No pictures, please. Copy exactly the lines from the one with "287x228 pixels. Task: Open the Startup tab" through the final line below.

-- Provided entries follows --

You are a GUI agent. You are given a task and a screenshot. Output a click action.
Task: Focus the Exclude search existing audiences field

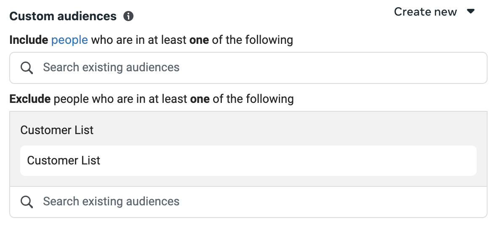(x=248, y=202)
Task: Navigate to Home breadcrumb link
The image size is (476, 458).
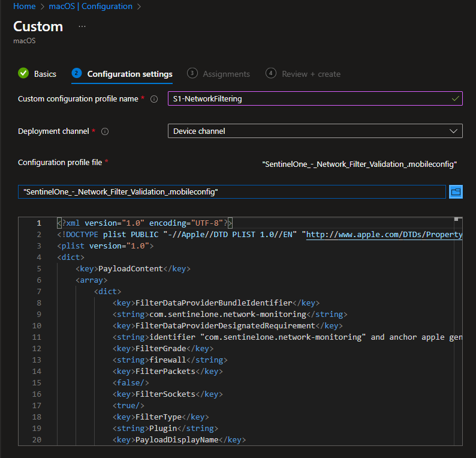Action: pyautogui.click(x=24, y=7)
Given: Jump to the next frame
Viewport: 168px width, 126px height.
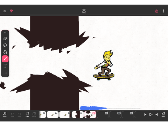Looking at the screenshot, I should coord(156,114).
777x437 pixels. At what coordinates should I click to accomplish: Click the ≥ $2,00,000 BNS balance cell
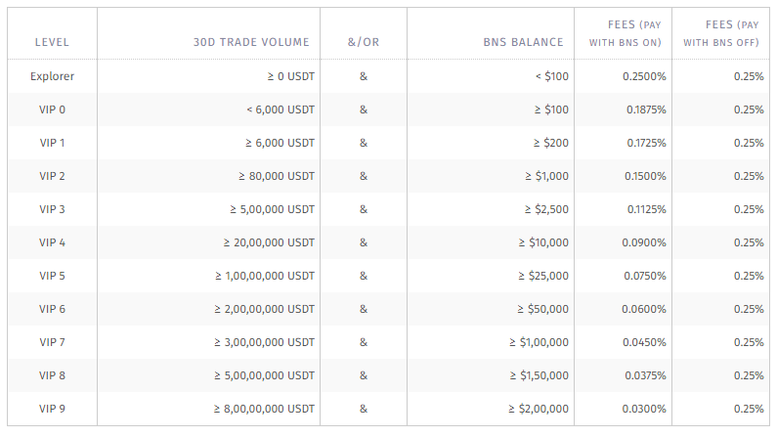[x=539, y=409]
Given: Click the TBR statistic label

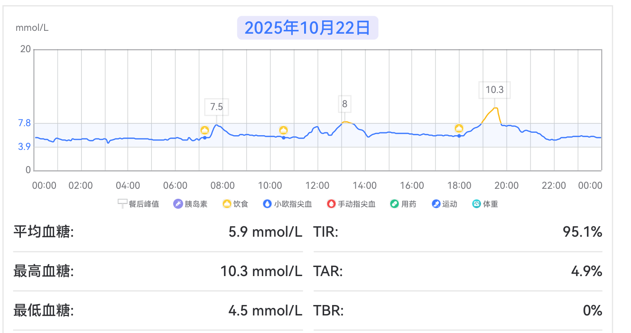Looking at the screenshot, I should tap(328, 311).
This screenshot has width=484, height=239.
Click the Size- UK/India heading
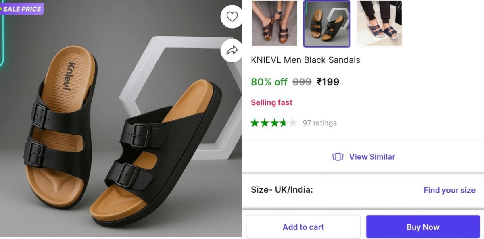282,190
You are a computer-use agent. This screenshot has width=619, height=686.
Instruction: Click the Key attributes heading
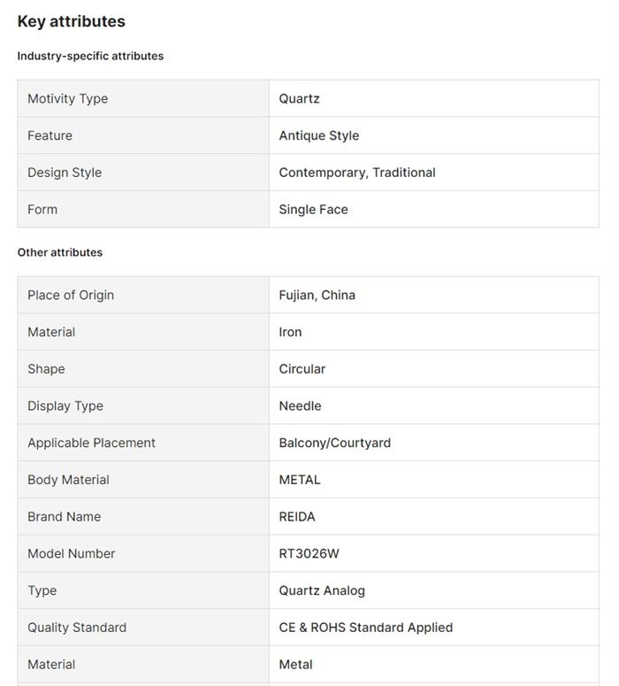[72, 21]
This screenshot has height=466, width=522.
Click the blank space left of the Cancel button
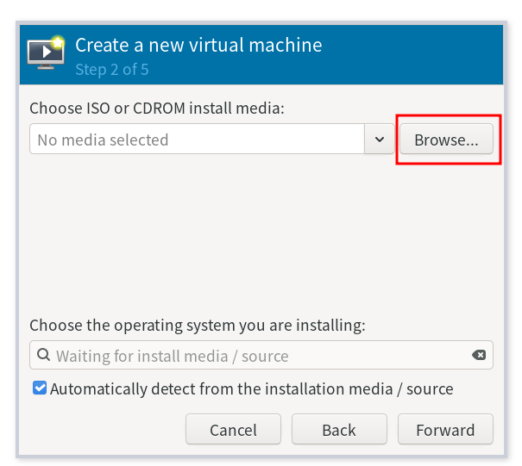(x=104, y=430)
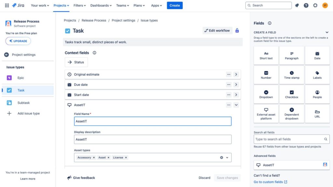Select the Labels field type
333x187 pixels.
coord(317,75)
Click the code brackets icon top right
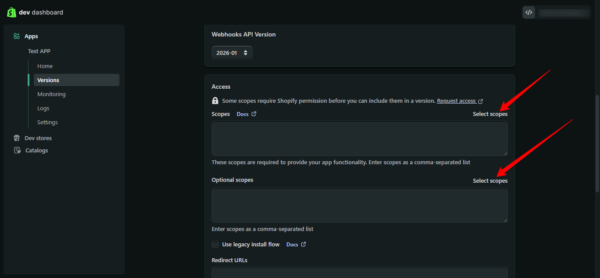Viewport: 600px width, 278px height. [529, 12]
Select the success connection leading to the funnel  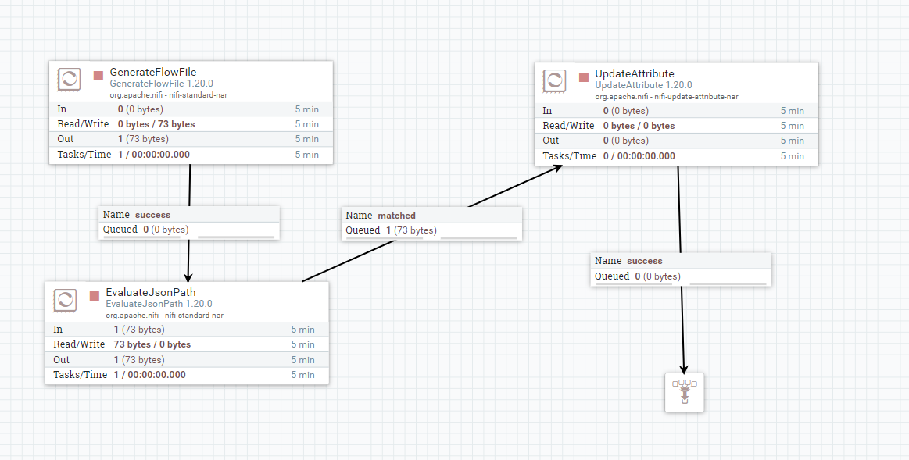(680, 268)
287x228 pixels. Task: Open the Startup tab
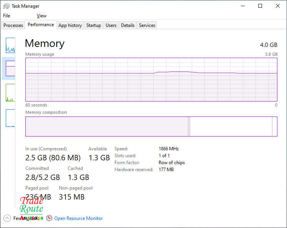93,25
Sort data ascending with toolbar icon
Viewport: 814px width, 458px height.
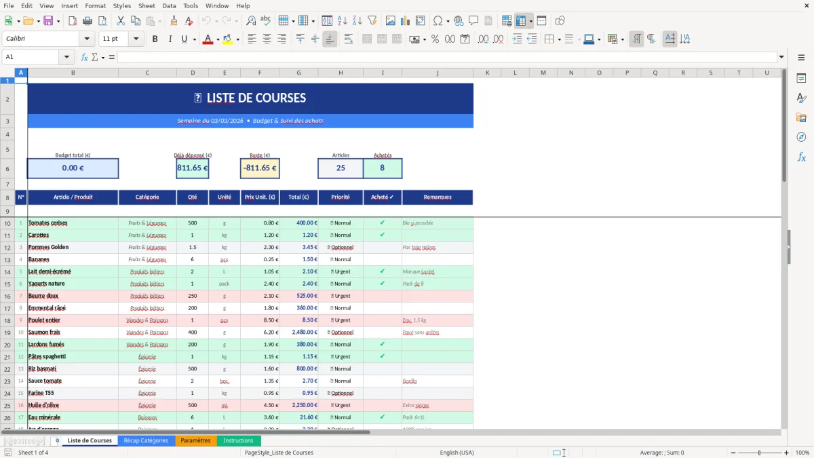click(x=341, y=20)
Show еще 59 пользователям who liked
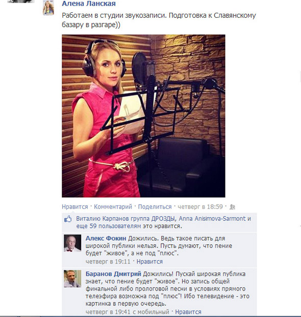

-- Provided entries concluded --

● Answer space
287x228 pixels. Task: Open the Startup tab
93,25
Sort data ascending with toolbar icon
Viewport: 814px width, 458px height.
click(x=341, y=20)
Show еще 59 пользователям who liked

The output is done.